Conocimiento
v/s Sabiduría
Actualmente, es
común considerar que acumular conocimiento equivale a cultivar nuestra
sabiduría. Nuestra manera de ver al Ser Humano, toma el conocimiento
como información, y sabiduría como poder de acción. Conocemos gente que
tiene muchos conocimientos, con la cual simplemente no podemos/queremos
conversar, o no son capaces de hacer nada por si solos. Del mismo modo,
conocemos gente con "poca educación", con la que "sentimos" la sabiduría
que proyectan, y nos parece mágica.
Los dominios de
Aprendizaje
Desde pequeños, hemos sobre estimulado el dominio de aprendizaje
relacionado a nuestra capacidad de lenguaje, y podemos incluso creer que
es la única, o la más importante manera de aprender. Si esto fuera
cierto, nadie podría aprender a nadar sin leerse un libro del tema.

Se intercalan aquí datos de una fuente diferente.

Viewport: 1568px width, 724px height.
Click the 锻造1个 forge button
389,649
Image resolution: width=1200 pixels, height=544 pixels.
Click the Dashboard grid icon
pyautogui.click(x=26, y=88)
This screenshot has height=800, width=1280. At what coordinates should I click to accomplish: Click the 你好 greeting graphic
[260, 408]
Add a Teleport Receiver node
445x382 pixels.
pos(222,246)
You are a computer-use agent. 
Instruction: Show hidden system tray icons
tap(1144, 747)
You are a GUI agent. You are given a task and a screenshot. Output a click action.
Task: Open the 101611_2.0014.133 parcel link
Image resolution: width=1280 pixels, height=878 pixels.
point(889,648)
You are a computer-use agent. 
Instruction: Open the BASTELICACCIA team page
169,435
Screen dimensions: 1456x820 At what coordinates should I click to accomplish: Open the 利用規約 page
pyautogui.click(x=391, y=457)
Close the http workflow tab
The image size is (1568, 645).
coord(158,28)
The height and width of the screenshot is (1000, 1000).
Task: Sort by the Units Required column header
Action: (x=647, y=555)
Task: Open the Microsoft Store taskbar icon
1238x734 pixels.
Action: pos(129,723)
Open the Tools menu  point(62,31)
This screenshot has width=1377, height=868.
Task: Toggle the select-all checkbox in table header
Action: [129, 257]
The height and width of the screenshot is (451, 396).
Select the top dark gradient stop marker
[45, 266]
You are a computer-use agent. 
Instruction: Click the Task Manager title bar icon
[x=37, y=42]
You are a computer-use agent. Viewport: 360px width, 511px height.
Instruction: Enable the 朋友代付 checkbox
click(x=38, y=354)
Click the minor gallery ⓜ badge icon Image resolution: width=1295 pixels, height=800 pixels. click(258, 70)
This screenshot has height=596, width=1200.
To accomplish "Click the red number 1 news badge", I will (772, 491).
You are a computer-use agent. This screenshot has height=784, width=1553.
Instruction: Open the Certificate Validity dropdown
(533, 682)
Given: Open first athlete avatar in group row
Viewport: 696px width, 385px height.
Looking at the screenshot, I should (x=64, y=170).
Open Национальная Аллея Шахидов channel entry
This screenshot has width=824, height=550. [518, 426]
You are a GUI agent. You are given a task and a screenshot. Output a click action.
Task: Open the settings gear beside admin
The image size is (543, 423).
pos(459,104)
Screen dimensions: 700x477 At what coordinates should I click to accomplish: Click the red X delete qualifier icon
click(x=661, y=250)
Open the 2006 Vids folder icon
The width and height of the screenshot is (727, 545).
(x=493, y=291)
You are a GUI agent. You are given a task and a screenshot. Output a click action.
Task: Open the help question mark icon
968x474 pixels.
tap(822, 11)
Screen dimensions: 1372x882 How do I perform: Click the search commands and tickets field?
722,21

Hemos postergado, en general, los dominios de aprendizaje del cuerpo, y
de las emociones en el camino a adquirir la sabiduría necesaria para
vivir nuestra vida. Es más, enseñamos día a día a nuestros cuerpos a no
hacer.
Hacemos
porque somos... y somos porque hacemos.
Nos parece "lógico", hasta "obvio", que lo que podemos hacer depende de
lo que somos. Nuestras posibilidades de acción, son función del ser que
somos, de lo que hemos aprendido. Por ejemplo, si "somos" extrovertidos,
podemos relacionarnos fácilmente con las personas; o si "somos" flojos,
nos costará mucho hacer cosas.
Lo anterior por supuesto es cierto. Lo que no vemos regularmente, es que
la acción también transforma nuestro ser en otras personas. También
"soy" en la medida de lo que "hago". Si "actúo" extrovertidamente, puedo
eventualmente convertirme en una persona extrovertida, o ser alguien
extrovertido en determinado contexto o situación.
No
conocemos nuestro potencial.
Somos el resultado de nuestra historia, de lo que hemos aprendido a hacer, de la manera que hemos aprendido a movernos, de sentir lo que hemos aprendido a sentir. Sólo podemos hacer lo que hemos aprendido a hacer.
El espacio de aprendizaje, abre un territorio de infinitas posibilidades. "Sabemos lo que somos, pero aún no sabemos lo que podemos llegar a ser" (Shakespeare)
Nuestro ser no
es fijo. Podemos diseñarlo.
No estamos condenados a nuestra forma de ser. Somos increíblemente
plásticos. Nos adaptamos, evolucionamos, podemos aprender. Si somos
concientes de ello, tenemos un espacio de intervención en el diseño del
ser que queremos ser.
La verdad no
existe, tal como la entendemos.
Sabemos científicamente que no podemos acceder a "una realidad" fuera de
nosotros. No tenemos mecanismos biológicos que nos permitan aprehender
la realidad tal como es. Nuestro mundo es interpretado y vivimos en
mundos interpretativos.
Interpretamos nuestras experiencias en el mundo, primero por nuestros
sentidos, y luego de acuerdo a lo que somos, a lo que conocemos.
Existen tantas versiones de la realidad como seres humanos habitan el
planeta.
Dado esto es imposible separar lo que decimos (o hacemos), de la persona
que lo dice (o hace). Lo dicho habla tanto del individuo que habla,
como del tema referido al hablar. Al actuar (y al hablar), exponemos
nuestra alma. Si "escuchamos" activamente lo dicho por alguien, podemos
escuchar los mensajes del alma.
Somos seres
maravillosos
El amor es la energía
que mueve al mundo y a las personas. Podemos dejarlo fluir a través de
nosotros, o podemos bloquearlo. Esto determinará que tan bien nos
sintamos con nosotros mismos. Vinimos a iluminar el planeta con nuestra
capacidad de amar.
Tememos más aceptar y
compartir nuestra grandeza, que nuestra pequeñez.